As of this weekend, meat companies will be required to "list details including the countries in which livestock were born, raised and slaughtered" on their labels. They would rather not!

This issue is one part consumer rights, one part protectionism, one part mildly silly government regulation, and one part evil corporatocracy. A little bit of everything! Sure, consumers are interested in knowing where their meat is from. That's a nice thing to know. But is it really a health issue, or an environmental issue? No, it is an issue being pushed by American cattlemen, who hope that the labeling laws will scare consumers off of foreign meat. Is American meat "better," as a whole? Sure, you could make environmental and economic arguments that it is. Of course, there are counterarguments as well. And more to the point, the average consumer shopping for hamburgers will likely not think all of this through. He will, in most cases, either A) buy what's cheapest, in which case he'll stick with the huge conglomerates like Tyson, and ignore the labeling, or B) be scared off by foreign labeling for vague reasons which are not all that well thought through.

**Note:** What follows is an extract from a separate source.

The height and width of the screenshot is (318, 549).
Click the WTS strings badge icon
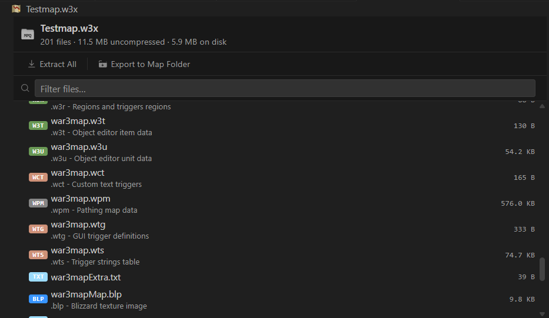click(38, 255)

So no, meat labeling is not really the issue at the heart of the meat industry (that would be "the evil of factory farming" and "ethical vegetarianism"), but that doesn't mean that Big Meat's motives for fighting labeling laws with their lobbyists are anything less than purely self-interested. From the Wall Street Journal:

In 2012, the 2.22 billion pounds of beef imported in the U.S. made up 7.7% of the total supply. For pork, imports made up 3.3%, and for lamb, 46.4% of the supply came from outside the U.S., according to the USDA... meatpackers are prepared to continue their fight after the [labeling] rules take effect, hoping for a reversal as lawmakers complete the farm bill.

In short, most of the meat you buy is American anyhow, and nobody in the meat industry really cares about the good of the world, so you might as well come down on the side of more disclosure, rather than less, but don't expect too much actual "positive change" to result. This could all be avoided by just eating veggie burgers.